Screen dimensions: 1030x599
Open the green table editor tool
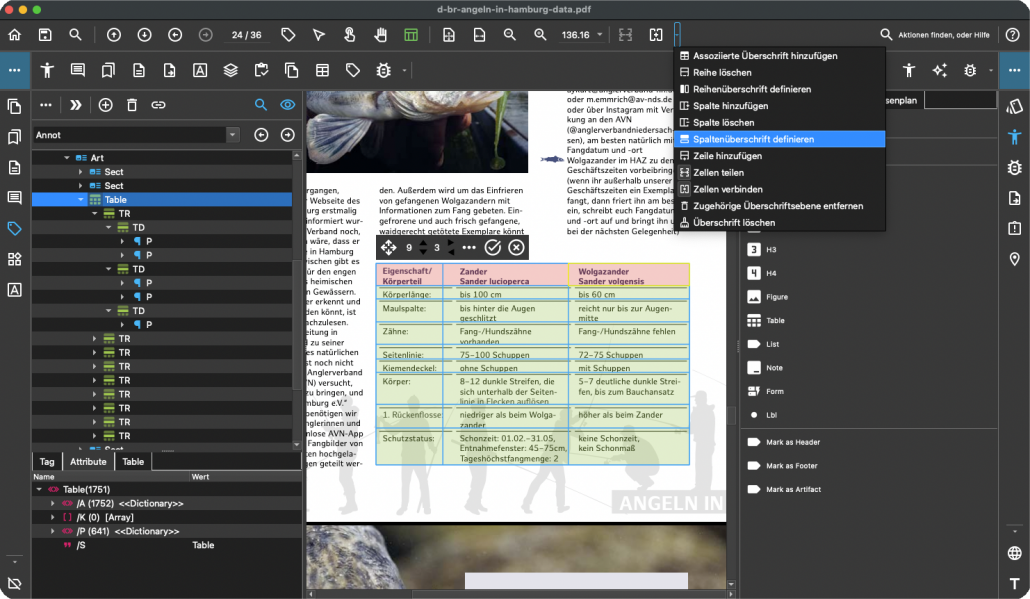point(411,34)
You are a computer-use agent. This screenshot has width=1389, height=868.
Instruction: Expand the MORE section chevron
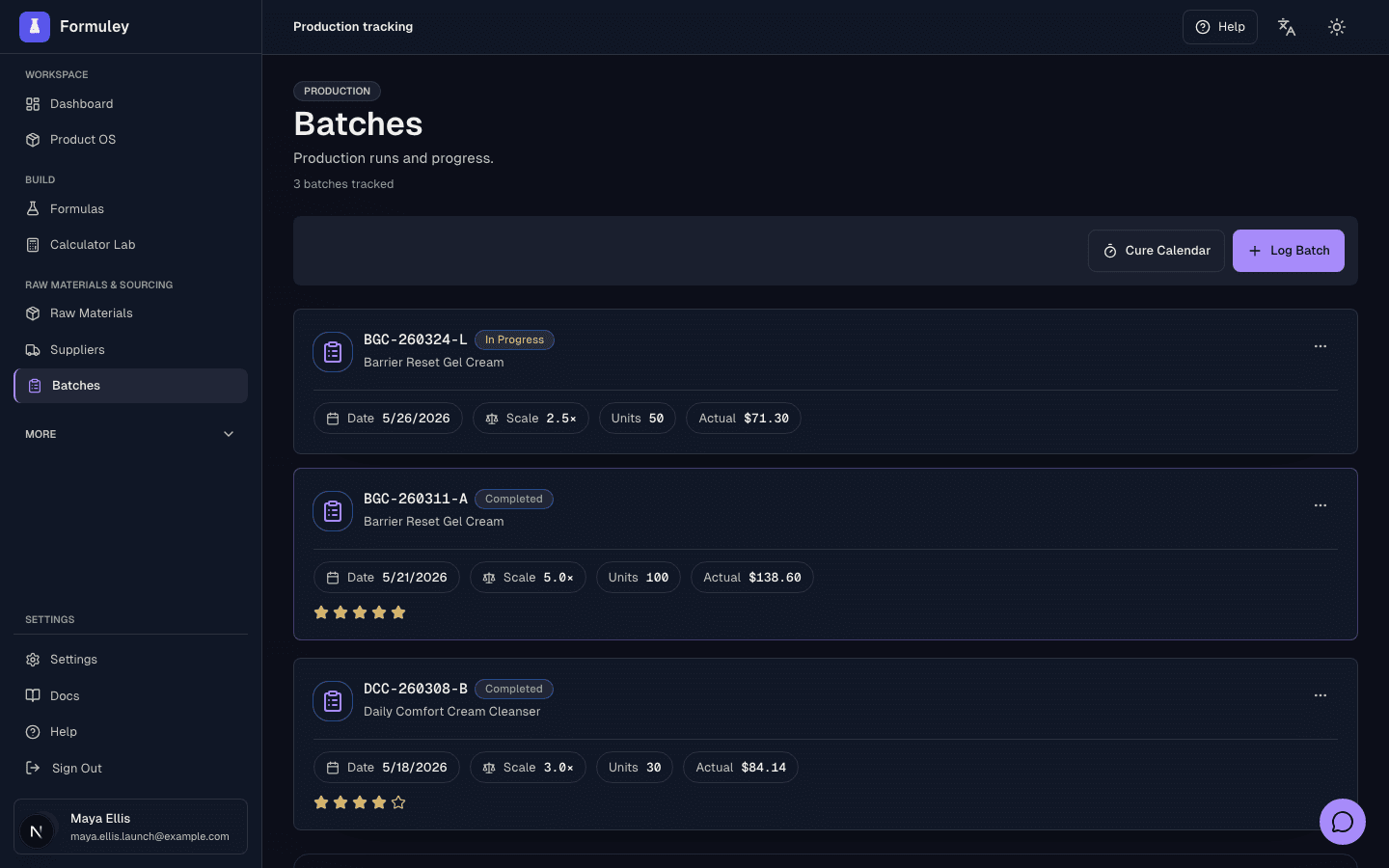click(229, 434)
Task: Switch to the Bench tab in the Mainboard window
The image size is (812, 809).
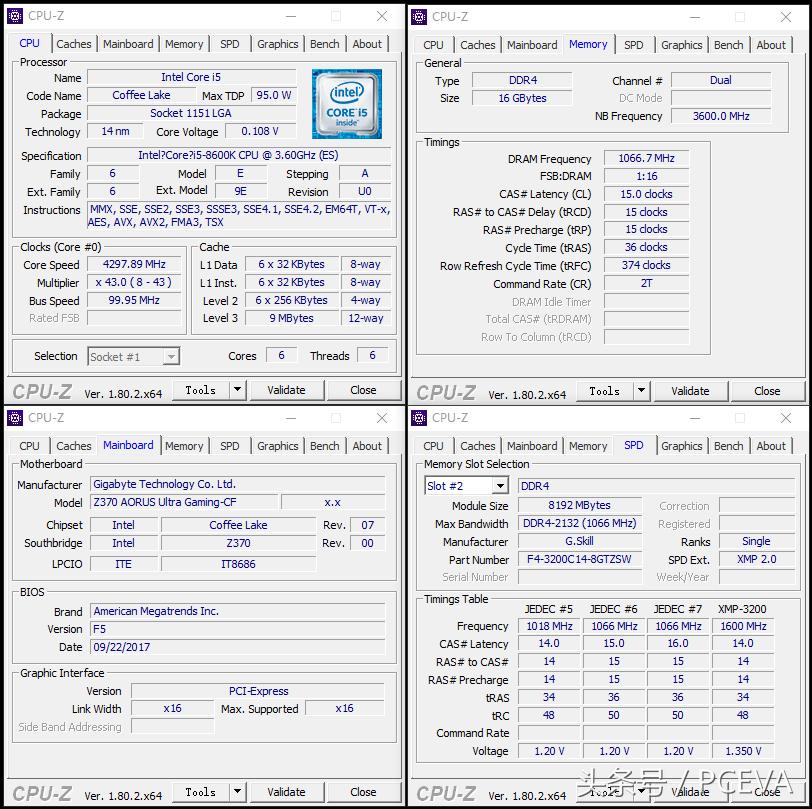Action: pos(324,445)
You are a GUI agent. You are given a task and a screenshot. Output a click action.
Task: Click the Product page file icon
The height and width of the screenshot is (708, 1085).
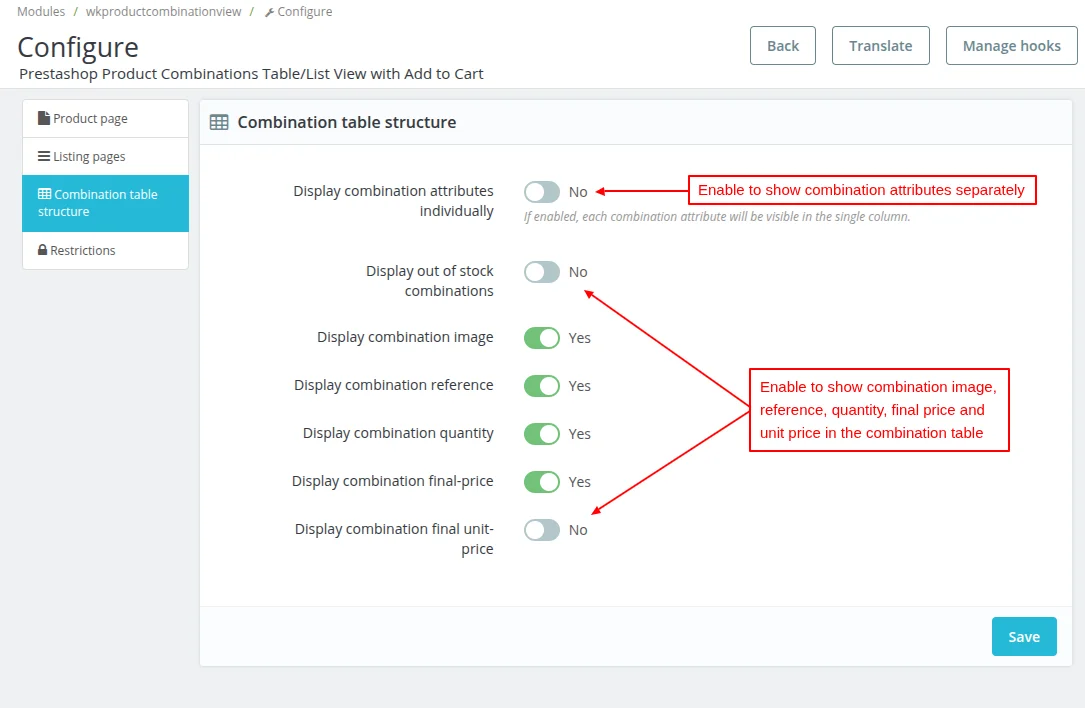tap(44, 118)
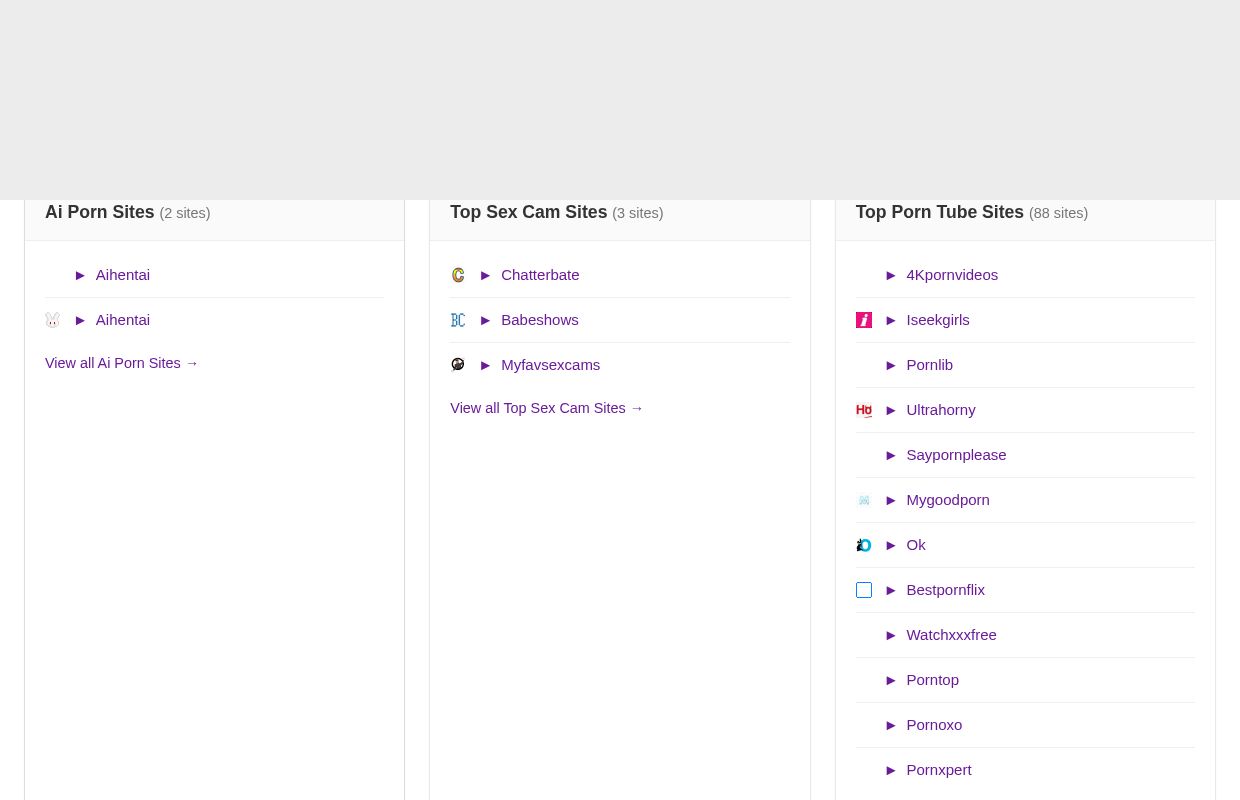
────────────────────────────────────────
▶ _WHAT THIS TASK INVOLVES_:
Begin with the line that contains "The image size is (812, 809)." and repeat every line through the end of the data, exactly and only those lines, leaving out the pictures.

▶ _REPLY TO THE TASK_:
The image size is (812, 809).
Action: pos(324,445)
You are a GUI agent. You are given a task and a screenshot. Output a click action.
Task: Click the Product page file icon
The height and width of the screenshot is (708, 1085).
tap(44, 118)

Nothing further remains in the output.